In her first issue, Mrs. Hagelauer argues the trial court erred in finding the email inadmissible as hearsay because it “was being offered to demonstrate [Mr. Hagelauer’s] state of mind about his availability and ability to continue to play tennis.” Mrs. Hagelauer asserts the email either is admissible because it is not hearsay as it was not offered for the truth of the matter asserted, or alternatively, it meets the hearsay exception of a then existing mental, emotional, or physical condition.

The statement here is a “compound statement that both demonstrates the speaker’s then-existing state of mind and, when offered for the truth of the matter asserted, proves a fact that, if considered on its own, would be inadmissible hearsay.” The email clearly showed Mr. Hagelauer felt he was healthy enough to play tennis, a statement of his then-existing physical condition. However, the statement also contained a factual assertion: that a doctor cleared him to play as long as he ate or drank something before playing.

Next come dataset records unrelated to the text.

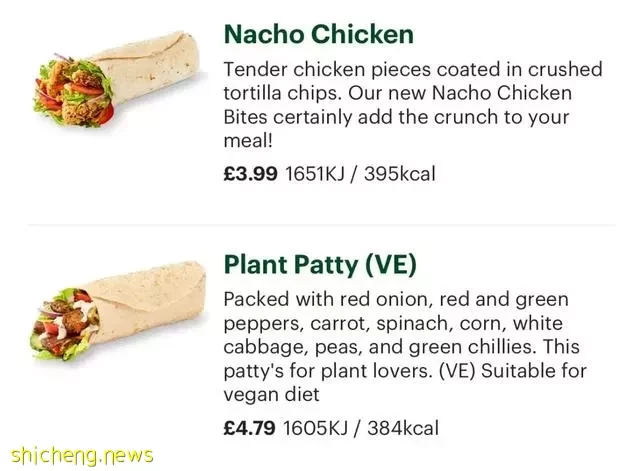Image resolution: width=640 pixels, height=471 pixels.
Task: Click 'tortilla chips' text in Nacho description
Action: (x=282, y=93)
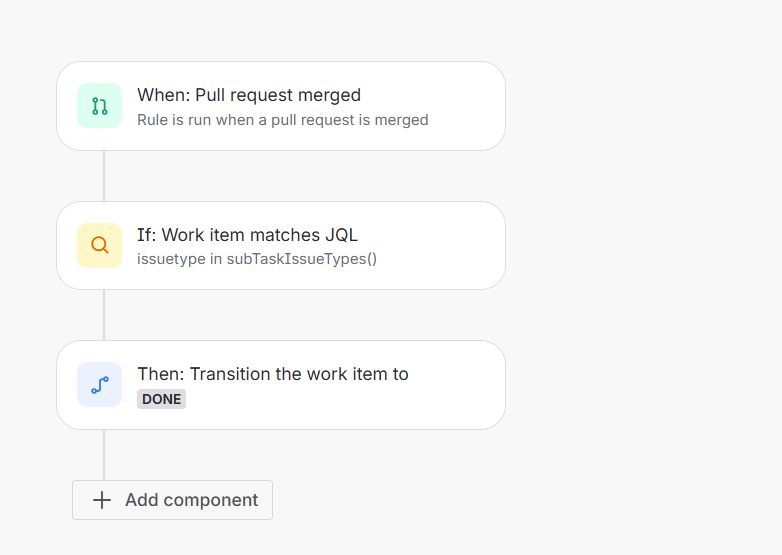Screen dimensions: 782x555
Task: Click connector line between trigger and JQL condition
Action: [104, 176]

The Court in Fitzpatrick found that these compound statements are inadmissible pursuant to the then-existing state of mind exception:

Although basic state of mind statements generally are deemed reliable because of their strong indicia of reliability, the additional fact-based aspects of a compound state of mind expression are not inherently reliable and, conversely, implicate a high potential for incurable prejudice. Fact-bound assertions attached to state of mind statements lack the spontaneity and sincerity that characterize traditional state of mind statements.

“In other words, even when relevant to a contested issue in the case, a declarant’s ‘fact-bound’ statement, when offered as substantive evidence, is inadmissible to prove … the fact … expressed in the statement.”

Turning to whether this email is admissible under the hearsay exception of a then-existing state of mind, as argued by Mrs. Hagelauer during trial, we find the trial court did not abuse its discretion. The email is not a singular expression of Mr. Hagelauer’s state of mind. The email specifically references a “doc” told him he was cleared to play tennis. This fact-bound statement is inadmissible unless another hearsay exception applies. See Fitzpatrick, 255 A.3d at 480. Mrs. Hagelauer has not argued any hearsay exception for this fact-bound statement. Therefore, the trial court correctly determined the email is inadmissible and this claim does not merit relief.

It is incredulous to believe Dr. Raja would author an article that he did not adopt and support. His name is listed on the byline as author and he listed the article on his CV as one of his “[p]rofessional [e]ducational [m]aterials or [r]eports[.]” Just as dubious is Dr. Raja’s attempt to distance himself at trial from the assertion that he wrote this article, which in any event does not preclude its admission under Rule 803.1(1)(B), as when he listed himself as author of the article, he signed and adopted the writing as his own work, whether or not he copied others work in drafting the article.1 Dr. Raja’s testimony would go to the weight to be given the article, not its admissibility. As such, the trial court erred in precluding Mrs. Hagelauer from cross-examining Dr. Raja with his own article that conflicts with his testimony during trial. We find this error prejudiced Mrs. Hagelauer as without admission of this article, Mrs. Hagelauer was effectively precluded from impeaching Dr. Raja with his own previous work product and opinion. This resulted in the jury being unable to evaluate a significant factor weighing on Dr. Raja’s credibility. We therefore vacate the judgment and remand for a new trial.

If this article were not Dr. Raja’s own work, his distancing himself might have precluded admission as solely impeachment material. See Charlton v. Troy, 236 A.3d 22, 39 (Pa. Super. 2020) (“an expert witness may be cross-examined on the contents of a publication … which the expert acknowledges to be a standard work in the field. In such cases, the publication or literature is not admitted for the truth of the matter asserted, but only to challenge the credibility of the witness’s opinion and the weight to be accorded thereto.”) Based upon our decision that the article is admissible as substantive evidence; we do not reach this issue.

Judgment vacated. New trial ordered. Jurisdiction relinquished.